Hirschman was most surprised by what Newton scholars, and scholars in general, still don’t know about their subjects of study.
“You tend to think that scholars on a certain subject, or a certain person, will know everything about it,” Hirschman told the News. “But that’s actually not possible. People are just piecing things together the best they can, like everybody is. It makes you remember that scholars are also people.”
Rustam Nuriev ’26 also attended the lecture and found the bidding process for manuscripts like the lost notebook most surprising. He noted that he was especially intrigued by how the process is open and advantages wealthy collectors over institutions like Cambridge.
“Collectors can pay millions of dollars to get a sheet of paper that was written by Newton or any other important historical figure,” Nuriev said. “And they are not even legally obliged to preserve the historical manuscript … they should be stored and preserved by universities like Cambridge or Yale.”
Indeed, Mandelbrote confirmed to the News that collectors outbidding universities for important works can be problematic.

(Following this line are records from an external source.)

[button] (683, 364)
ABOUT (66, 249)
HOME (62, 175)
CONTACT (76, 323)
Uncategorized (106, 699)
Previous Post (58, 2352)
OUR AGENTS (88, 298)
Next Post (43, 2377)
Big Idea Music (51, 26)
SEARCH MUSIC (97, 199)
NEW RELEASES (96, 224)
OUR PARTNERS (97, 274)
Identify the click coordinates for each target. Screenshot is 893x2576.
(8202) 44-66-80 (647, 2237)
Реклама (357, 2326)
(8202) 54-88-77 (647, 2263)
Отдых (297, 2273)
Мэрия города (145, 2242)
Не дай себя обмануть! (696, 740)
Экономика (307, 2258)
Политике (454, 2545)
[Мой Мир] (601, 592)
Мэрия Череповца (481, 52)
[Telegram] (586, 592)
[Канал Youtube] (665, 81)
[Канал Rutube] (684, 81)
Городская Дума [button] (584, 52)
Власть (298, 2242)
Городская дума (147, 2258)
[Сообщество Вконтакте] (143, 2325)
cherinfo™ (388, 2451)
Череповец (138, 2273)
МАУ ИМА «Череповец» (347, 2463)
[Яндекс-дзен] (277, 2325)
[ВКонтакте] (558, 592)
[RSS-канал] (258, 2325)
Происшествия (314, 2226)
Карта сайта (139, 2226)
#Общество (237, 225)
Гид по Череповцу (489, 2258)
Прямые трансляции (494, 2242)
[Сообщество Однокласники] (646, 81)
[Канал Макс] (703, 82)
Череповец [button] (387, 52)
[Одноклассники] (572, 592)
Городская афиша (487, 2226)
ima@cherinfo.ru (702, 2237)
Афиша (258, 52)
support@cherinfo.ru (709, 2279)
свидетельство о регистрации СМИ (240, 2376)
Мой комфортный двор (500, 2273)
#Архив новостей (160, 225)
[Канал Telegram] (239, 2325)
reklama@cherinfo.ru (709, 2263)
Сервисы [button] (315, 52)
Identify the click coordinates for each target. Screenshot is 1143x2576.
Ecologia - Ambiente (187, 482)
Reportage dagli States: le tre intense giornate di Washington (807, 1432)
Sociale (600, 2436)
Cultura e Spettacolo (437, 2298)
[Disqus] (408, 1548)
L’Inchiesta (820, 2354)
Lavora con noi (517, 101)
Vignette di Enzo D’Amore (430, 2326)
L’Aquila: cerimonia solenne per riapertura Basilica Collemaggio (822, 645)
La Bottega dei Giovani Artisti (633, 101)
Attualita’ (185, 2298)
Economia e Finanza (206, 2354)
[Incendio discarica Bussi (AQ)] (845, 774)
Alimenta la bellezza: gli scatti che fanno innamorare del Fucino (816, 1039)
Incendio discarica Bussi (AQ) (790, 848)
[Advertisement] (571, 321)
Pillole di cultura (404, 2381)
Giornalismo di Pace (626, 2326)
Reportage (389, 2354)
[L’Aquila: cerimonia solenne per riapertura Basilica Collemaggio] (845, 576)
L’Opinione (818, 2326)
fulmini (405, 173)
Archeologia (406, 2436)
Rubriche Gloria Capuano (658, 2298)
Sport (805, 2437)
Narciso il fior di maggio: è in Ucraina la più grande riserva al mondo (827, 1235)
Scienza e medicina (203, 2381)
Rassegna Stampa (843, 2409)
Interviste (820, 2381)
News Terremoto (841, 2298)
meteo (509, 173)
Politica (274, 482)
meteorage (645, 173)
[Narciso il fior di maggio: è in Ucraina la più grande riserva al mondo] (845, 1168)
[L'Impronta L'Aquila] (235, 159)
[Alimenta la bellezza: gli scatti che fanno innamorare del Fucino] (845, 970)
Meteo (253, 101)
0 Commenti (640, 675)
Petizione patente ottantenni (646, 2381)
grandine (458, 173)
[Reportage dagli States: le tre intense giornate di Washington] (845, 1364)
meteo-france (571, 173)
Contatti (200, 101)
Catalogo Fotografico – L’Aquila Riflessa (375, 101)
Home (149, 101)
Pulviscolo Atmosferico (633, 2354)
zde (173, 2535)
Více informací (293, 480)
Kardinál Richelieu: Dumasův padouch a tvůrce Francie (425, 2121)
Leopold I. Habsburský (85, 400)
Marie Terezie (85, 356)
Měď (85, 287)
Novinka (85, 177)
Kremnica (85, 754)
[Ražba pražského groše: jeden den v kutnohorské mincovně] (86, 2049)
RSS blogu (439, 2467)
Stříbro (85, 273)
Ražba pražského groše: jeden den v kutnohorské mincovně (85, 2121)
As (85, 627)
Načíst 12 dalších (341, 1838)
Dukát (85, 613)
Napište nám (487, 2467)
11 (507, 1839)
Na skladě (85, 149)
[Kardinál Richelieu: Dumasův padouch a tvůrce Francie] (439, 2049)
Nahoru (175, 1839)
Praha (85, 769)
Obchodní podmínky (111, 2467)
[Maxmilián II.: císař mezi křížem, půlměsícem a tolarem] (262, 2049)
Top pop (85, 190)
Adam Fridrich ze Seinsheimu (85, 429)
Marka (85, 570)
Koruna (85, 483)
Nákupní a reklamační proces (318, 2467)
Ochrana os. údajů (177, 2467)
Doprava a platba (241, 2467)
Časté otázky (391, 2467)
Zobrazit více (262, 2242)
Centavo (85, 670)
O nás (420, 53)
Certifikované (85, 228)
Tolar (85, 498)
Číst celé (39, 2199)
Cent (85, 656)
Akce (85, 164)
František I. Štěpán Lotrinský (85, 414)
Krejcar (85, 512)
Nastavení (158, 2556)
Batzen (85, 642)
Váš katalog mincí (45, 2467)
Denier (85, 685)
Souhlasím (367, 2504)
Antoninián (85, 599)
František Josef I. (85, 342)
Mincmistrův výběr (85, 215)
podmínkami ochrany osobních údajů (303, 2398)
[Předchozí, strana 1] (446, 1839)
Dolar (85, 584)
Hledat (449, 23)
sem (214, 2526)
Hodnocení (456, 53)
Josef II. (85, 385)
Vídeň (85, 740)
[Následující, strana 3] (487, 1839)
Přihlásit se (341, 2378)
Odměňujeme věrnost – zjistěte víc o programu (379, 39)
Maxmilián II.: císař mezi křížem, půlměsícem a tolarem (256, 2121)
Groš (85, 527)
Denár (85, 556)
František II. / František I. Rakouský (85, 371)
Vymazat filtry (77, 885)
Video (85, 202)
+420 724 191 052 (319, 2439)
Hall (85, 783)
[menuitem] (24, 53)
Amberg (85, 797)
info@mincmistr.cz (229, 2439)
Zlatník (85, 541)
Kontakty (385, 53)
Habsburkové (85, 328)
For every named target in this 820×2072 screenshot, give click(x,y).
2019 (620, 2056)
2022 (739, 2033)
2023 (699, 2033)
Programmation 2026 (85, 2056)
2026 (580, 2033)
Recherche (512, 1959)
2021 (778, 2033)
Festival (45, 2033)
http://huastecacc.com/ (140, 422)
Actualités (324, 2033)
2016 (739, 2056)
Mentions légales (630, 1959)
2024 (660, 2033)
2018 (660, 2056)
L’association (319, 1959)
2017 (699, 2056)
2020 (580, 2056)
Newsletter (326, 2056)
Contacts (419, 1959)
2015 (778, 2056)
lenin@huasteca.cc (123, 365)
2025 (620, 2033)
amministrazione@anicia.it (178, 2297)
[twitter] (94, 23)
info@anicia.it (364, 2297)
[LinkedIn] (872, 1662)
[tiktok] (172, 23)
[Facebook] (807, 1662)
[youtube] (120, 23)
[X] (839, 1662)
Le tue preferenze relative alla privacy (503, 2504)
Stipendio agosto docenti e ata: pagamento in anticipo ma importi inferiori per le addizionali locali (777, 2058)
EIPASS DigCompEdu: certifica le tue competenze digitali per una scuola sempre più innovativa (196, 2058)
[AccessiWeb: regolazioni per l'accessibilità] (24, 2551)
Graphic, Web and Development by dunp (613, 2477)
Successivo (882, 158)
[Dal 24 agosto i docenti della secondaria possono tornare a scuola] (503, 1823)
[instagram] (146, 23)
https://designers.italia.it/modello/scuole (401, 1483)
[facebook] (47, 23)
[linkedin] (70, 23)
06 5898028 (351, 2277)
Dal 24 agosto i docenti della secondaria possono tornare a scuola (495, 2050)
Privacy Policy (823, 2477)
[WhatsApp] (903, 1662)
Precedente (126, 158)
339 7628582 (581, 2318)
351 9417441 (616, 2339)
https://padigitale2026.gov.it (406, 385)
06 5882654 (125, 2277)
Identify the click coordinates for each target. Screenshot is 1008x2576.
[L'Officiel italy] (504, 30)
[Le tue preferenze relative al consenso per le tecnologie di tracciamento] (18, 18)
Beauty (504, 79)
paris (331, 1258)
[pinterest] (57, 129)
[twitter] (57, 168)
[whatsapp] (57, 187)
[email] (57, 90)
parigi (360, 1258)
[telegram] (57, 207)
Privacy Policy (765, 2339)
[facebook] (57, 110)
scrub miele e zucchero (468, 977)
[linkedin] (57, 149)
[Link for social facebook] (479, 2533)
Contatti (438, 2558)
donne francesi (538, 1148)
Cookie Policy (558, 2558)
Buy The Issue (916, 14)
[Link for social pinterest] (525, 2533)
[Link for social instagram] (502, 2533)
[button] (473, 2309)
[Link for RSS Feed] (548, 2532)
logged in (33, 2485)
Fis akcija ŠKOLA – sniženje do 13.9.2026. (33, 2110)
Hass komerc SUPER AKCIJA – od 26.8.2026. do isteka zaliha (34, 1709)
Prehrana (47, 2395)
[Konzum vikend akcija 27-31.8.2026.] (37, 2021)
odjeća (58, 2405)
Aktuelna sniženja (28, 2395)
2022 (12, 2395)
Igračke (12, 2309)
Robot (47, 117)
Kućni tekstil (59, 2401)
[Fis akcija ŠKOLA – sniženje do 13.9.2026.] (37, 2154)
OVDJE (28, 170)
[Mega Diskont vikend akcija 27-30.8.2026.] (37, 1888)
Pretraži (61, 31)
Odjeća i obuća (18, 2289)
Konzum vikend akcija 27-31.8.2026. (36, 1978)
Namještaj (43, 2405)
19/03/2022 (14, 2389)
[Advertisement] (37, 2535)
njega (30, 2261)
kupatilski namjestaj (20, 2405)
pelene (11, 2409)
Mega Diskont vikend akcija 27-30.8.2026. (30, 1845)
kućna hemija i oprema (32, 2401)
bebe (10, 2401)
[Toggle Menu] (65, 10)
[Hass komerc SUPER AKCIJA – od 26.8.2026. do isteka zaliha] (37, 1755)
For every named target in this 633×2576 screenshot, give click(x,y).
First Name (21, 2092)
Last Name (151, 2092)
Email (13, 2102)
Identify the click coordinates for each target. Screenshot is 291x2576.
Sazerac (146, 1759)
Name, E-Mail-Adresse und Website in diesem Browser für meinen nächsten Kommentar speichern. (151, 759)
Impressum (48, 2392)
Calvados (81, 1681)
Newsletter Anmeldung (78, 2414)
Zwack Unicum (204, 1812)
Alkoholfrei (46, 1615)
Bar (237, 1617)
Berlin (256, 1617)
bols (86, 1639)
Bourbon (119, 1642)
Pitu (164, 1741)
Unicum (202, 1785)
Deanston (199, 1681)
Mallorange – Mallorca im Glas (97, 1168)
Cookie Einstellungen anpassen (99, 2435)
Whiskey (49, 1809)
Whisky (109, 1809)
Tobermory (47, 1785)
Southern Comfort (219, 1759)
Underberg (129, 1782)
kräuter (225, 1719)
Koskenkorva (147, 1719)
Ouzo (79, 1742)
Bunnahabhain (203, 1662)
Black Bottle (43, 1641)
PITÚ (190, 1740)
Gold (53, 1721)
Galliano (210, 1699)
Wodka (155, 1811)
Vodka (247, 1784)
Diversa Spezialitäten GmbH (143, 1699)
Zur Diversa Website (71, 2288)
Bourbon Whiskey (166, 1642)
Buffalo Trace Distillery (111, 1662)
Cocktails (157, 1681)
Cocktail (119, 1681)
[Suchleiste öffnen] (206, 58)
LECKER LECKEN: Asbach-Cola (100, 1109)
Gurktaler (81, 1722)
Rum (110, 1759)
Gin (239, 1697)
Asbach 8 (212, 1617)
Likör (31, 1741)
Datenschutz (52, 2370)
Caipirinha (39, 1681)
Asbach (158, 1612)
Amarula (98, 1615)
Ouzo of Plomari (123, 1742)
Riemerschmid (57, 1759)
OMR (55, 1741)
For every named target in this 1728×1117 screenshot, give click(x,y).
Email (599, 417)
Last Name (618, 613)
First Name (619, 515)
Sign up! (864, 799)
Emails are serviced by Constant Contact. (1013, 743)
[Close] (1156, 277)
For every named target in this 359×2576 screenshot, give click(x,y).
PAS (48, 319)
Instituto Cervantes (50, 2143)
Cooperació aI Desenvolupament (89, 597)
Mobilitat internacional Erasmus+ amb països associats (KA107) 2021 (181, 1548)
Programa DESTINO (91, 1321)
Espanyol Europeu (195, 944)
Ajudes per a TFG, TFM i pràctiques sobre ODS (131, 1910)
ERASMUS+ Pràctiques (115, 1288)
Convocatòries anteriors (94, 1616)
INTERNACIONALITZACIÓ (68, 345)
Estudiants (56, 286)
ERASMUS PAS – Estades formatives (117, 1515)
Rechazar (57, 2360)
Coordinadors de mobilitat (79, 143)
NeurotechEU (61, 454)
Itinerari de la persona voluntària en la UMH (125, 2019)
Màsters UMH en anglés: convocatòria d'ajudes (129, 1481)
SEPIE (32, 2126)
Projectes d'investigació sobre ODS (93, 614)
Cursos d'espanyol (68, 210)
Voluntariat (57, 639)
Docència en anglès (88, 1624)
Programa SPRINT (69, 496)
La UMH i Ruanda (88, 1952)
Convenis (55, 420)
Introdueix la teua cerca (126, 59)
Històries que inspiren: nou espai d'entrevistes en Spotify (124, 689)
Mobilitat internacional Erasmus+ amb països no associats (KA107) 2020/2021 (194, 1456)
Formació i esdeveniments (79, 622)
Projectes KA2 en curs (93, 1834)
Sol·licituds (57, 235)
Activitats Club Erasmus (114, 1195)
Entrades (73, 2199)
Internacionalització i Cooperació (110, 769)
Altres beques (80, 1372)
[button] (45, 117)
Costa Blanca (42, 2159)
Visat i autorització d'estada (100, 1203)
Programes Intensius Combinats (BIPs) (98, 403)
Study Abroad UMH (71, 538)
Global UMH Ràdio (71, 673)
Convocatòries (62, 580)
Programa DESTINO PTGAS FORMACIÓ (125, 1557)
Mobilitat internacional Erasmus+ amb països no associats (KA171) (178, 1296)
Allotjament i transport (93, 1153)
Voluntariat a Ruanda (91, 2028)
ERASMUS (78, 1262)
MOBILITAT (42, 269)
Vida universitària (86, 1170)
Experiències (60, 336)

He said the Cambridge University Library was lucky that the auction of the notebook was not popular among wealthy collectors.
Bonhams lists the final sale price at £62,750, many times under the £250,000 “conservative estimate” Mandelbrote told the library they should have been willing to pay for the manuscript before the bid.
Isaac Newton gifted a copy of his most important work, the Principia, to Yale College in 1717. It now resides at the 1742 Library at the Beinecke.